> [DATA]:
=== Section Start ===

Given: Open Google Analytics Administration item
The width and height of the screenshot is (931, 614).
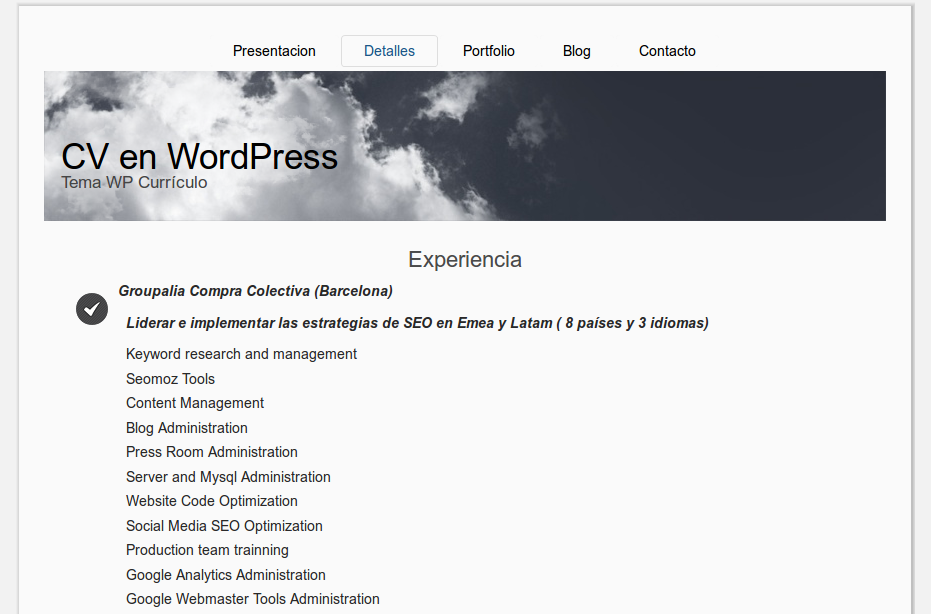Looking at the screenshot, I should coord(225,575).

=== Section End ===
=== Section Start ===

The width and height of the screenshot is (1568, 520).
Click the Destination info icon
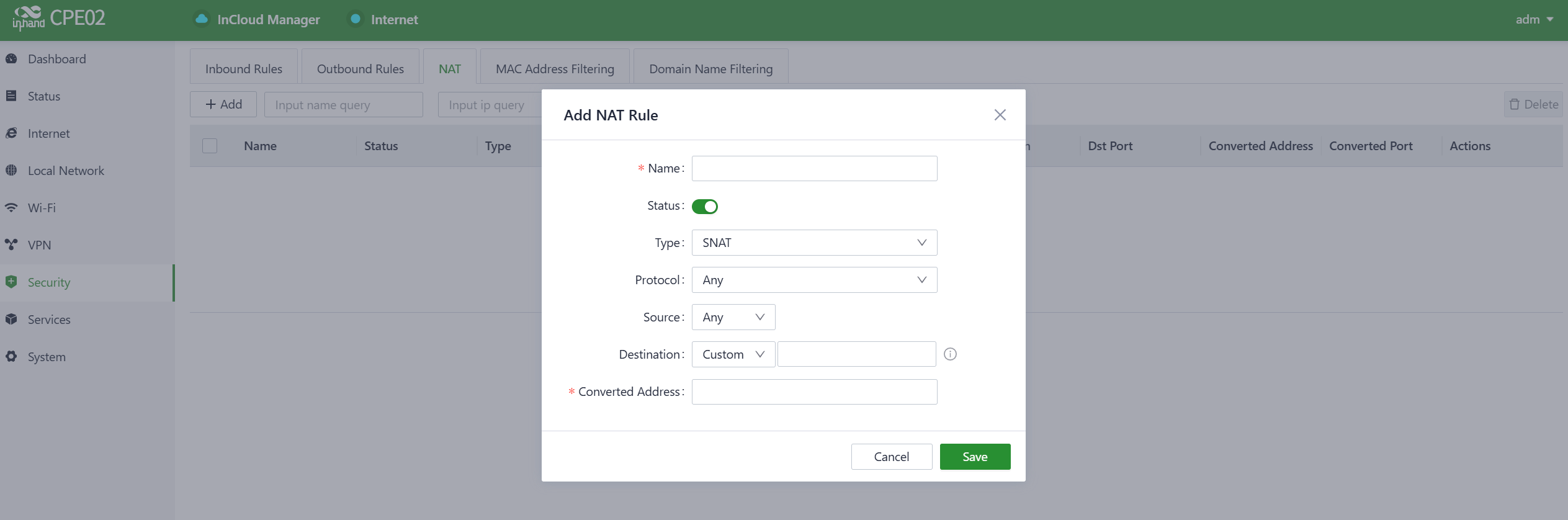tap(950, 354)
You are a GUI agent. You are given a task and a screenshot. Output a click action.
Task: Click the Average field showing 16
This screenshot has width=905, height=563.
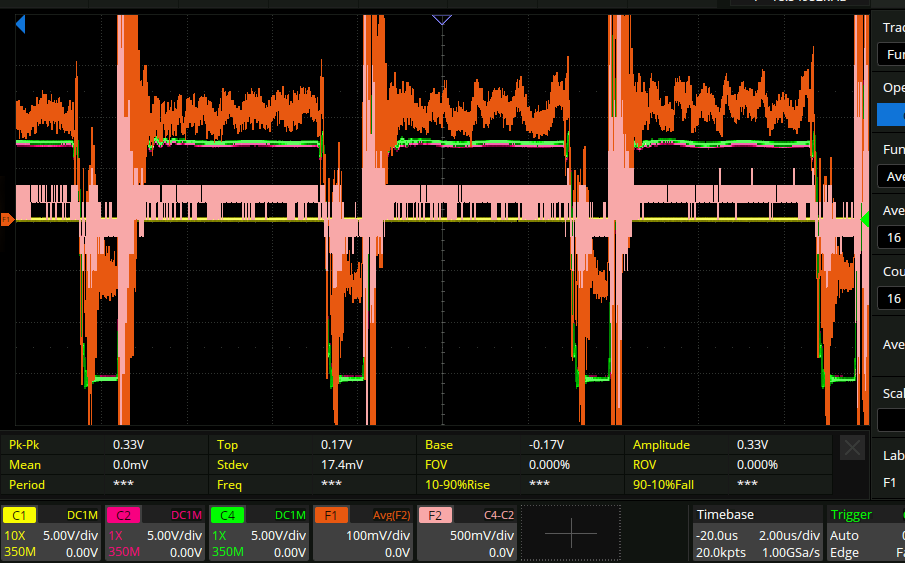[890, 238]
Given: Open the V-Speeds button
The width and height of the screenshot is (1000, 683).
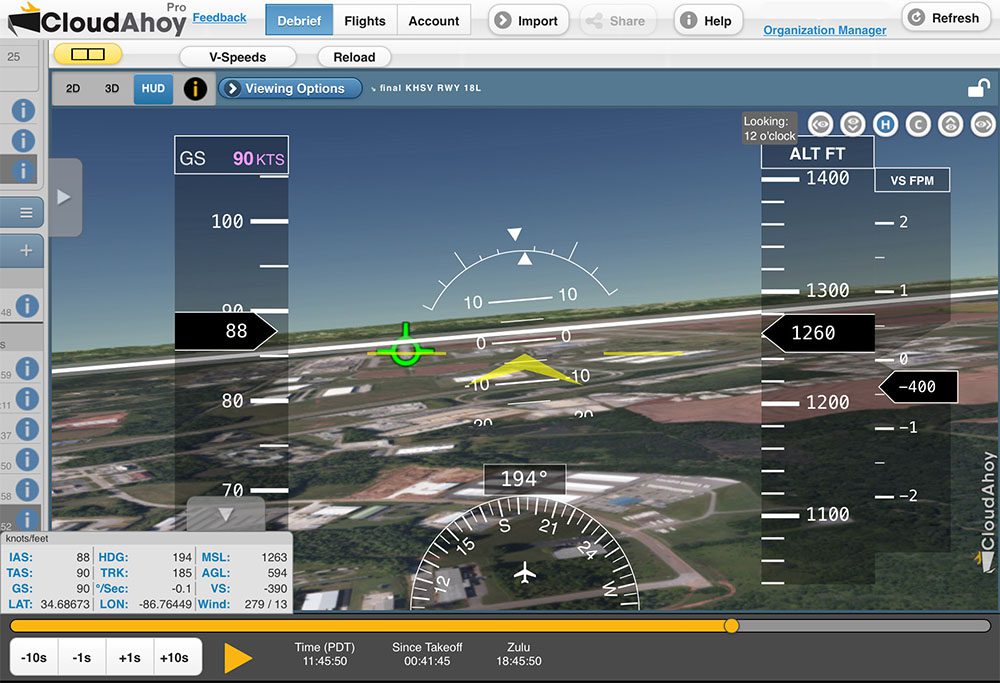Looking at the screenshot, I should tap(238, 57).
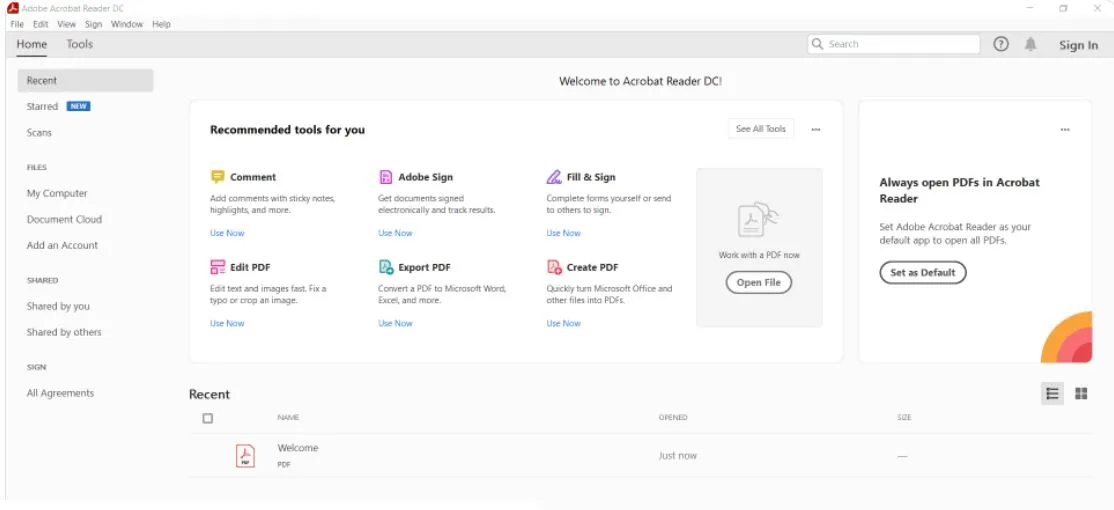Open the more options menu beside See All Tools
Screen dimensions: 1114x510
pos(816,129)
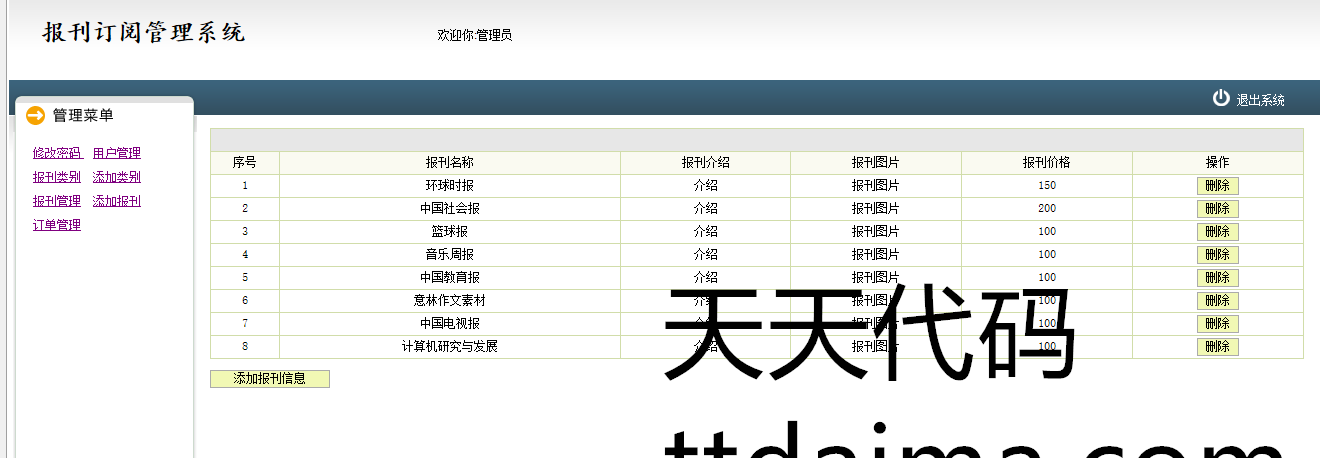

=== Section End ===

> [EXERCISE OBJECTIVE]: Word for word, repeat the lines above from the one with "Click the Destination info icon" through the one with "Given: Open the V-Speeds button", and nothing beyond them. Omit the pictures.

> [TASK ANSWER]:
Click the Destination info icon
tap(950, 354)
You are a GUI agent. You are given a task and a screenshot. Output a click action.
Task: Click the Average field showing 16
This screenshot has width=905, height=563.
[890, 238]
Given: Open the V-Speeds button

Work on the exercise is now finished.